A detailed account of p53 is discussed here
Cowden syndrome:
It is an autosomal
dominant syndrome characterized by hamartomatous lesions in the
breast, GI tract (polyps), CNS (Central Nervous System), skin and mucosa,
eyes, thyroid, genitourinary tract and bones. Germline mutations
in the PTEN gene is responsible for this
syndrome. Diagnosis is established through identification of characteristic skin lesions (acral keratosis,
facial trichilemmomas, and oral papules). It is also called as
multiple hamartoma syndrome.
PTEN is a tumour suppressor gene located on 10q23
chromosome. The gene product of
PTEN is a phosphatase which plays an important role in regulating cell
growth.
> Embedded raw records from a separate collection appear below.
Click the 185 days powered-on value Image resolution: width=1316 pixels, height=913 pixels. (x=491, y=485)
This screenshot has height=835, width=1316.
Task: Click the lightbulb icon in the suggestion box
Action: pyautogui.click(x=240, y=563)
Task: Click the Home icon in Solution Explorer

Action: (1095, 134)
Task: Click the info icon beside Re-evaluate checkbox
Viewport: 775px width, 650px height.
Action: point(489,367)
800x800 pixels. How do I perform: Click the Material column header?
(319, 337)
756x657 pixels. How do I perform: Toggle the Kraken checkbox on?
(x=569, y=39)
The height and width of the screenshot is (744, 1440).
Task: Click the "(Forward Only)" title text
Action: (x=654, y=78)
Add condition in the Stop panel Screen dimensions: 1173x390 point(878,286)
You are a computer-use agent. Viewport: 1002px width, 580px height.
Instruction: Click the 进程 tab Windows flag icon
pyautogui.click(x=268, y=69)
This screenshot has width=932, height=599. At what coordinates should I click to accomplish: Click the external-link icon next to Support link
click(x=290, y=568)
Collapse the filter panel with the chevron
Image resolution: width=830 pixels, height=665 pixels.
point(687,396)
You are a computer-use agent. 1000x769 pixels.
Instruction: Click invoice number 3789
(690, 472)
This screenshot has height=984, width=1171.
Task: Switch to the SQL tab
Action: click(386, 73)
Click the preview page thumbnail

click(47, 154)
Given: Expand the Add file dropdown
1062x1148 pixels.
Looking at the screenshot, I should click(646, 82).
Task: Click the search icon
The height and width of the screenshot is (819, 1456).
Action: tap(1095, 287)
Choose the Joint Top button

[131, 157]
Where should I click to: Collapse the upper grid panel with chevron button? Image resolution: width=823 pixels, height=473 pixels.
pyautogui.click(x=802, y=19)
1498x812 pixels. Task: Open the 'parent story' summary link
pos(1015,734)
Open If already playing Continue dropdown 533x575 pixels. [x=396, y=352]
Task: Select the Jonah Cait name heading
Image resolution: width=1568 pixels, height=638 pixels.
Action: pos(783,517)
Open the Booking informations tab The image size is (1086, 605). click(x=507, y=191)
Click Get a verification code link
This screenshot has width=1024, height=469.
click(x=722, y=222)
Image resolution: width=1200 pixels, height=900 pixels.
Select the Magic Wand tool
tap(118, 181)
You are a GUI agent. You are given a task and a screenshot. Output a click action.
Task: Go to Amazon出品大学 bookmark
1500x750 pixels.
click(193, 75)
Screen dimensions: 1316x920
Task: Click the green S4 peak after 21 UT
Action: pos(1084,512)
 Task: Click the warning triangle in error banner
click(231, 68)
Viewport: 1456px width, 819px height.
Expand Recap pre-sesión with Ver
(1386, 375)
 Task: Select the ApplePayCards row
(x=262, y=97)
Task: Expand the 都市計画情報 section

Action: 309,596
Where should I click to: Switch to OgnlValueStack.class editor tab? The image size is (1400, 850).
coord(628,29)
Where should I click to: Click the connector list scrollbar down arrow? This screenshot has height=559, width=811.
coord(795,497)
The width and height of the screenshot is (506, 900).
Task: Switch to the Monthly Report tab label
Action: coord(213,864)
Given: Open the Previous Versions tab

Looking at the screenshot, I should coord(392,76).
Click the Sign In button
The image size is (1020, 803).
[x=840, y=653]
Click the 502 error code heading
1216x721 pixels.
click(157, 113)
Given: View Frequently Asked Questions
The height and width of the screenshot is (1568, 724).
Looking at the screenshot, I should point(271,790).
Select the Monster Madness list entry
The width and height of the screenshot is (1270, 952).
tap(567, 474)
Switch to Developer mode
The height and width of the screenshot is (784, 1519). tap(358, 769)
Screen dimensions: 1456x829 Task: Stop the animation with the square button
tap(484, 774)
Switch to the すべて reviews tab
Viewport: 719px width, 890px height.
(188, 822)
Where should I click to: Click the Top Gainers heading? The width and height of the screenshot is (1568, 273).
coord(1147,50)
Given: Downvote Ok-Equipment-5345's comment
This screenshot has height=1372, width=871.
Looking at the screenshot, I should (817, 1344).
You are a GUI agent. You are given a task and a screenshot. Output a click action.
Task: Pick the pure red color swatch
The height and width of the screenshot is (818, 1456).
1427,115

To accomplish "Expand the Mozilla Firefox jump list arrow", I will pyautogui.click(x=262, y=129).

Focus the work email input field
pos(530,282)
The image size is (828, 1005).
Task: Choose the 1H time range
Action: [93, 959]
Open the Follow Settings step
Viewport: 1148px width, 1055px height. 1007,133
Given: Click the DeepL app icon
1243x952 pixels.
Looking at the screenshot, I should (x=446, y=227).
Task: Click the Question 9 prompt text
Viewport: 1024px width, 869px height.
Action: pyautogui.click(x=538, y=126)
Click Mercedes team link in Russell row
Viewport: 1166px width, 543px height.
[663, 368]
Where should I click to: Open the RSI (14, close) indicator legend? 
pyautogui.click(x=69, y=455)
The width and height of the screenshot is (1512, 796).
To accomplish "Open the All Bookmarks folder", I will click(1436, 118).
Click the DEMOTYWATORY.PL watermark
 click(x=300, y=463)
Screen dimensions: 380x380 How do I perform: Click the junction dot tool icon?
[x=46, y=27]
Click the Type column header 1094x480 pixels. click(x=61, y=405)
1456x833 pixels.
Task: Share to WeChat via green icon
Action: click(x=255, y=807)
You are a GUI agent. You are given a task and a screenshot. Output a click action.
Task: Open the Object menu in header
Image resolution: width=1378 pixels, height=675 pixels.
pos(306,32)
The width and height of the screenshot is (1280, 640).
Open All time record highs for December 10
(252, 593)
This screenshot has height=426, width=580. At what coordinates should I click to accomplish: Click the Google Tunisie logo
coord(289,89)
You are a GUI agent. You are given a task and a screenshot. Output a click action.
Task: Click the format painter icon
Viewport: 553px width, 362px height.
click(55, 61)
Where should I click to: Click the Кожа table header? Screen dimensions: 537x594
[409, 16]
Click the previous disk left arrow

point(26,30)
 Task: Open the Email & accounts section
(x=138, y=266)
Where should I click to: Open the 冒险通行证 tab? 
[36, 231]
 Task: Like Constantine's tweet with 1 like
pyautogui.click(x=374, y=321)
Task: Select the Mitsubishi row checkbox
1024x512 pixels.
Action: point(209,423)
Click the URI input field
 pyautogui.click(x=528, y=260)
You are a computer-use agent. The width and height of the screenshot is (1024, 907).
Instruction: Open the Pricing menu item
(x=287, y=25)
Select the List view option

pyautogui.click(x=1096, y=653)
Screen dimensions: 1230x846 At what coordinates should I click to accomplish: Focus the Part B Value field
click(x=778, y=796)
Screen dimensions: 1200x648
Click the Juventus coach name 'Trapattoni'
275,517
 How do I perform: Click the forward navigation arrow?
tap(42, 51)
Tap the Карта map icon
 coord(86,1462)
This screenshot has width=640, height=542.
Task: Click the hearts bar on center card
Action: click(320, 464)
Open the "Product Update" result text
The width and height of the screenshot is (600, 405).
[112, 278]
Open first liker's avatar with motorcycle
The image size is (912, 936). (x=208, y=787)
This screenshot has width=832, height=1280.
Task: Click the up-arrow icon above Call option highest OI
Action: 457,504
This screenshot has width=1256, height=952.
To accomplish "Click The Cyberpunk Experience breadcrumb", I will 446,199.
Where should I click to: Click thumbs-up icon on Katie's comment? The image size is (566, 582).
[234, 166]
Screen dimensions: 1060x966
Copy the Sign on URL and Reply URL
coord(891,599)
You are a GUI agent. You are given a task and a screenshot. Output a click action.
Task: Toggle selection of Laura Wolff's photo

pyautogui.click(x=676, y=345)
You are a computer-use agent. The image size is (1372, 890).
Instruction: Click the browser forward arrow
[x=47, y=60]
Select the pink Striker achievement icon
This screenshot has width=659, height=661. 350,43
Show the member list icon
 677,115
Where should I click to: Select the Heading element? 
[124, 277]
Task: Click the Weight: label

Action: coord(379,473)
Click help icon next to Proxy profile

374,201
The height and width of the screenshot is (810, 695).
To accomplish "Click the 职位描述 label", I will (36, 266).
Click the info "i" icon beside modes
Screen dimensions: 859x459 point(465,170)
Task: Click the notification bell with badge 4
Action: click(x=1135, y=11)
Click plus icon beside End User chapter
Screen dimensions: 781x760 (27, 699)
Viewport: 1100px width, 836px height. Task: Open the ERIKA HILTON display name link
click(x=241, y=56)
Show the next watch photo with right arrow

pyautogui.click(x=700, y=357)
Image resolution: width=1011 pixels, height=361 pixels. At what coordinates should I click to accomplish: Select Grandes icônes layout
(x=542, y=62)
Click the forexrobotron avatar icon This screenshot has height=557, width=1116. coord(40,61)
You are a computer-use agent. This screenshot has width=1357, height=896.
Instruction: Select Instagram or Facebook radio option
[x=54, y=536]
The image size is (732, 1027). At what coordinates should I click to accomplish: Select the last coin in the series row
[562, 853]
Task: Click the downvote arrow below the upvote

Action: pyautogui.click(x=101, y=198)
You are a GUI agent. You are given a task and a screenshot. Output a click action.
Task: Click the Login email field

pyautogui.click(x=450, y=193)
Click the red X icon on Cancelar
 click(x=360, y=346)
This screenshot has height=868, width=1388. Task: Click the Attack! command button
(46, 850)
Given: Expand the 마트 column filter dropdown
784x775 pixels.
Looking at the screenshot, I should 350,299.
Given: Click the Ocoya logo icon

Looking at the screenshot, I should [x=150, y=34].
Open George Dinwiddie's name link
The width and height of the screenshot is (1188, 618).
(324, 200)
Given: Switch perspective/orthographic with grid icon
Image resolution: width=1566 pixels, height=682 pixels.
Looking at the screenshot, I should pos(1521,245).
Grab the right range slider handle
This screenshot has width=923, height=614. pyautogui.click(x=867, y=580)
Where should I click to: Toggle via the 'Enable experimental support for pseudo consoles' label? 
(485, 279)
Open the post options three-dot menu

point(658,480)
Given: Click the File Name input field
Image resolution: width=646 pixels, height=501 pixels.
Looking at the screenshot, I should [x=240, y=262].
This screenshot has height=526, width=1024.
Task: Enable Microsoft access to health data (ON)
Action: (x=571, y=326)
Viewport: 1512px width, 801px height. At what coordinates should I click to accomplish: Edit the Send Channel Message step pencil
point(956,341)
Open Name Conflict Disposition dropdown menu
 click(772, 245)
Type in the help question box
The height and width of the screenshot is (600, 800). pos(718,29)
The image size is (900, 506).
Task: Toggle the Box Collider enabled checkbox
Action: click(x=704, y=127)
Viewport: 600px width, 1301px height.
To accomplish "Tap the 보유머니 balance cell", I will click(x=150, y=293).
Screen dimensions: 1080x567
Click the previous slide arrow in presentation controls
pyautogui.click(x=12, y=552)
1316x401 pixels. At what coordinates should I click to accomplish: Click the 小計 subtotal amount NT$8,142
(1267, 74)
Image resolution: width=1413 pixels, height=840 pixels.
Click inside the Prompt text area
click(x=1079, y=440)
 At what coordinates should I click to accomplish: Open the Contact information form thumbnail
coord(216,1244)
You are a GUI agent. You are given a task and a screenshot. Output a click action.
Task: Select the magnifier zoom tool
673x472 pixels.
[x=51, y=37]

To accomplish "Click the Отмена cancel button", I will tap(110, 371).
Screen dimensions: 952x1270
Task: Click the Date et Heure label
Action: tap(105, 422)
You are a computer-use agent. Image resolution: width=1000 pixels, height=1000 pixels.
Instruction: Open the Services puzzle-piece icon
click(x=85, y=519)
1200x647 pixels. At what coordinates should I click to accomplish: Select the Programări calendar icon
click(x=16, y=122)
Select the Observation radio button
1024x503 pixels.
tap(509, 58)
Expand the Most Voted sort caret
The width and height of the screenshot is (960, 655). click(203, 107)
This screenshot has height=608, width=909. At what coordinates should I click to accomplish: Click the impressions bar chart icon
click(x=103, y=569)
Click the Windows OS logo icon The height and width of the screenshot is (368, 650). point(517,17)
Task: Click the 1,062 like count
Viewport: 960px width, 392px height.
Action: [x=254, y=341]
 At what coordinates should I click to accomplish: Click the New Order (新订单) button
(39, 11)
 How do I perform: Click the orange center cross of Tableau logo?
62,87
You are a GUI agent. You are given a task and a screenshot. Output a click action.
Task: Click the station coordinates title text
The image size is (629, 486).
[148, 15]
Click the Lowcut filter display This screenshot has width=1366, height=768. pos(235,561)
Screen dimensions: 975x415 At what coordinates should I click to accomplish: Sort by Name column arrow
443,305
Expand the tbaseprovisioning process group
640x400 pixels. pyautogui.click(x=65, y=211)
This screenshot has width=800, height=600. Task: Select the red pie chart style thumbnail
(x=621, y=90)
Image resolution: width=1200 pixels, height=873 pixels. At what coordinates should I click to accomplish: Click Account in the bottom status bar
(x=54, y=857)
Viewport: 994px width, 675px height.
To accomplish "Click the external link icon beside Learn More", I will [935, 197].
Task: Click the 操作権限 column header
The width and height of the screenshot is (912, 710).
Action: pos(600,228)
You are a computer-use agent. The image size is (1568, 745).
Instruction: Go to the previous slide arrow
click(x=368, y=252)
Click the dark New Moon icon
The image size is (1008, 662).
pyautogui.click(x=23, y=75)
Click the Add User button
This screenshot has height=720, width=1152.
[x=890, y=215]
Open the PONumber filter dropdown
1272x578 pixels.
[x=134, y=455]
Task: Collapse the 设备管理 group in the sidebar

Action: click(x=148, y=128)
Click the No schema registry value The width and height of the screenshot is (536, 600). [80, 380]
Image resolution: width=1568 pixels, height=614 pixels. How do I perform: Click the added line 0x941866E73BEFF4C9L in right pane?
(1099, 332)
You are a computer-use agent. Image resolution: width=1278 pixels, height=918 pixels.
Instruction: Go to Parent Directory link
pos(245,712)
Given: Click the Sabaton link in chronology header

Mutation in PTEN gene results in loss of protein function
leading to uncontrolled cell proliferation and hamartomatous
growths.
[55].
Peutz-Jegher syndrome:
Mutation in the STK11
(serine-threonine kinase) gene on chromosome 19 results in this
syndrome. It was first
described by Dr.Jeghers in 1949. It is an
autosomal dominant disorder characterized by hamartomatous polyps in the
small bowel and pigmented macules in the
buccal mucosa, lips, fingers or toes. Women identified with this syndrome
have an increased risk of breast cancer [56].